Our final area to visit was in zone C just on the outskirts of what was once Plymouth.  The devastation is complete and yet continuing daily as more ash falls.  With the stench of sulphur in our noses we tried to take in the magnitude of the scene before us.

Water is creating a new ravine above the old town site.

Abandoned and destroyed homes and the old medical school that has now relocated to Sint Maarten.

What is it with these old sugar mill towers - they sure knew how to build them!
We entered an old hotel where we really got a sense of the effect of the ash.  It is slowly filling the rooms through any opening to the outside, anything metal is rusting away, falling down and disappearing while items of wood, plastic or fabric look almost as though they just need a good dusting off to be returned to their former use.

Sunny showing us the reception desk at the hotel.  Notice the doorway behind giving an indication of how much ash is on the floor.

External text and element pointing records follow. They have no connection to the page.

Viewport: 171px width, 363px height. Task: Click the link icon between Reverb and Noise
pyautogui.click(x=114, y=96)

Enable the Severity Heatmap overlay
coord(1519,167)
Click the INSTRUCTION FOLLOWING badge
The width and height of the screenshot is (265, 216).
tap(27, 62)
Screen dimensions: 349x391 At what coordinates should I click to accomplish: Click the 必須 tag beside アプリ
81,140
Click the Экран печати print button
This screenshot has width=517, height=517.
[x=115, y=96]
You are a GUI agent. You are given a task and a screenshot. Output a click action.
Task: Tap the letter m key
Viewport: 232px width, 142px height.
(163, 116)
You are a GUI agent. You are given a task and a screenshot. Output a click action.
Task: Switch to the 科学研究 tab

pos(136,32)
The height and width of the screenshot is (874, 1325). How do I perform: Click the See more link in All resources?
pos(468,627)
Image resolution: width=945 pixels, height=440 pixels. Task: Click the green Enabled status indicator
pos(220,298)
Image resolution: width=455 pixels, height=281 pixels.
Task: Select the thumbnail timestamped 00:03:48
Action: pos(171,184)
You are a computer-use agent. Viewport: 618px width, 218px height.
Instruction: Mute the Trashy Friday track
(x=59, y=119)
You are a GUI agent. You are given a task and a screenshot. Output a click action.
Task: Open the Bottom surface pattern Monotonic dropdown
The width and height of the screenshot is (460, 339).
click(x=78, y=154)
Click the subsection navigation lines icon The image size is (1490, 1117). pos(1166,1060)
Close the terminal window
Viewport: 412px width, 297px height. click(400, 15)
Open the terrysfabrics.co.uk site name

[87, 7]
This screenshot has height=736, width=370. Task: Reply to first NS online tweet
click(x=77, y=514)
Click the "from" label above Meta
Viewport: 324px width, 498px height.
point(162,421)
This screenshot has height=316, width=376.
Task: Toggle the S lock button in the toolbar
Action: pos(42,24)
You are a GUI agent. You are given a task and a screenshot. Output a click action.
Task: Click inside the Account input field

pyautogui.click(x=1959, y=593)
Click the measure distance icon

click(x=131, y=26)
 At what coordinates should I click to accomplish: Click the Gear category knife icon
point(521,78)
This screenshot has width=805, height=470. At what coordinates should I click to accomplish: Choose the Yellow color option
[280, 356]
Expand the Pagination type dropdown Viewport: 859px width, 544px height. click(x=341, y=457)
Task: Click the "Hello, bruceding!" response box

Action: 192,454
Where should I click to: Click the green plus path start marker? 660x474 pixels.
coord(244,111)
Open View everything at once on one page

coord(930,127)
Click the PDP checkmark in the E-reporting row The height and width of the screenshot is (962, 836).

Papers lie on the desk where they were left, but the metal legs of the chair have completely rotted away.

The label at this end of the swimming pool indicate it was 10' deep.

This suite had a kitchen, now almost completely filled with ash.  The louvre doors are still in remarkably good shape.

The old steps have been cleared but this really shows the depth of the ash - remember we are far from the main area where the ash fell, this is just what has blown in on the wind.
Moving away from the views of Plymouth we wound down our tour with a side-trip to the now abandoned Air Studio.  Back in the late 70s and early 80s, George Martin (now Sir George) established Air Studio on Montserrat as a sister studio to his London operations.  He was famous as producer of the Beatles, but in the years of operation in the Caribbean, some 70+ albums were produced here and looking at the album covers on the wall of the cafe where we stopped for lunch, we were immediately transported back to those years through the music of many famous musicians and bands.

The home and studio now lies abandoned in Zone C.

The old gates welcome you to Air Studio.  Seems you can make just about anything out of rebar down here.

A quick note about our tour with Sunny.  He was extremely knowledgable and informative, gave us a great overview of the island including the spectacular devastation but also little gems of places such as his favourite beach.  We stopped at his parents' cafe at Hilltop and enjoyed a homemade lunch and ginger beer, where we also had the opportunity to watch a short documentary about the volcano made by his father, filmmaker David Lea.  We'd definitely recommend him to anyone visiting the island.